S.A. Headley1; C.M. Bettini2
Case history: A 3 yr-old, female, Cocker Spaniel, was submitted to necropsy after being sacrificed. The dog presented a huge (10 x 15 x 22 cm) tumorous mass that occupied all mammary glands. Selected tissues (brain, lung, liver, mammary gland, and kidney) were fixed in 10% formalin solution and processed for routine histopathology evaluation.
Discussion: At necropsy a firm tumorous ulcerated mass occupied all the mammary glands; sectioned surface revealed pale-whitish, solid nodular zones that contained necrotic areas. Several rounded (0.5-1.5 cm) cream-whitish were observed within the pulmonary parenchyma. The liver was markedly hypertrophic and presented several cream nodular masses, which united to form a single tumor that demonstrated a cystic center; some of these nodes were umbilicated and protruded from the hepatic surface. Histopathology revealed the mammary tumor to be a solid adenocarcinoma, characterized by the proliferation of epithelial cells that formed a dense and extensive sheet of transformed cells; marked variation of cell size and shape, some mitosis and variation of nucleus-cytoplasm ration were evident. Similar masses were observed within the pulmonary parenchyma. The hepatic mass was diagnosed as a cholangiocarcinoma; being characterized by proliferation of bile duct epithelial cells forming nests of glandular-like structures surrounded by fibrous connective tissue. The occurrence of two different primary tumors in the same animal indicates that clinically independent primary tumors or metastatic diseases would have to be considered.

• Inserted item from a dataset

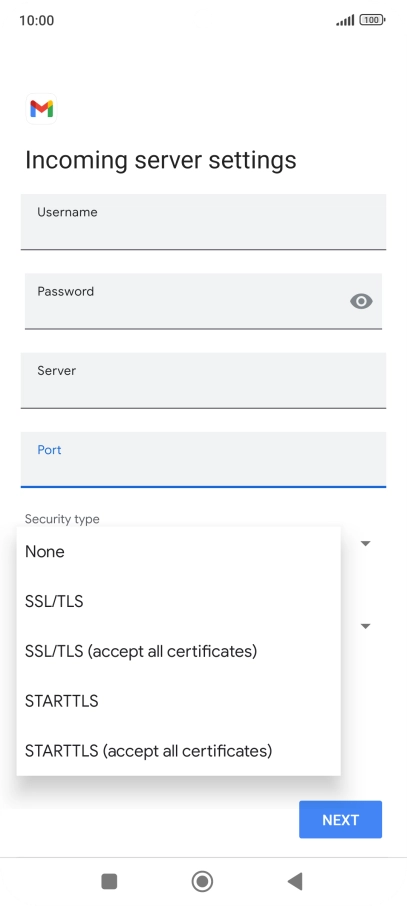Focus the Username input field
Viewport: 407px width, 906px height.
(204, 222)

The simultaneous appearance of different tumors is not well documented in domestic animals, these cases are more frequently described in human medicine, particularly in endocrine organs, where it is know as the multiple endocrine neoplasia (MEN) syndrome (Cock & MaClachlan, 1999). Recent research has suggested a possible molecular origin of multiple tumors in the same individual (Van Der Sijp, et al, 2002). A case with marked similarity to the MEN syndrome was described in the adrenal and thyroid glands of a horse (Cock & MaClachlan, 1999). Additionally, it was demonstrated that persons with squamous cell carcinoma of the head and neck often develop second carcinomas elsewhere in the upper aero-digestive tract; this has been related to the ability of a single progenitor cell to replicate, expand, and populate contiguous regions of the upper aero-digestive tract (Califano et al., 1999). However, no information has been found to fully explain this phenomenon in domestic animals.
1. Cock, H. E. V.; Maclachlan, N. J. Simultaneous occurrence of multiple neoplasms and hyperplasias in the adrenal and thyroid gland of the horse resembling multiple endocrine neoplasia syndrome: case report and retrospective identification of additional cases. Veterinary Pathology, v. 36, p. 633-636, 1999.

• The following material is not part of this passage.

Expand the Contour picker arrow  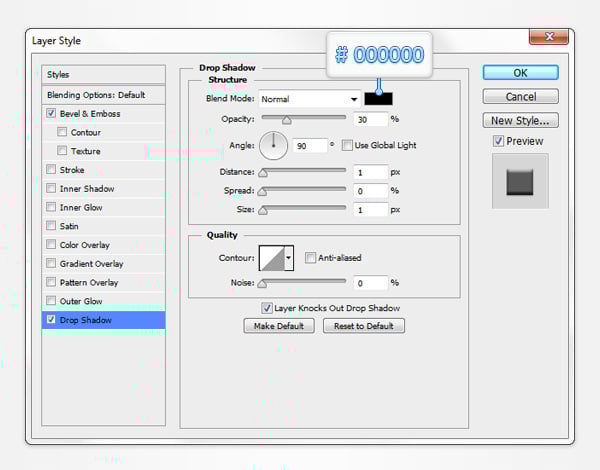[289, 258]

2. Van Der Sijp, J.R.M.; Van Meerbeeck, J.P.A.M.; Maat, A. P.W.M.; et al. Determination of the molecular relationship between multiple tumors within one patient is of clinical importance. Journal of Clinical Oncology, v. 20, p.105-1114, 2002.
3. Califano, J.; Leong, P. L.; Koch, W.M.; et al. Second esophageal tumors in patients with head and neck squamous cell carcinoma: an assessment of clonal relationships. Clinical Cancer Research, v. 5, p.1862-1867, 1999.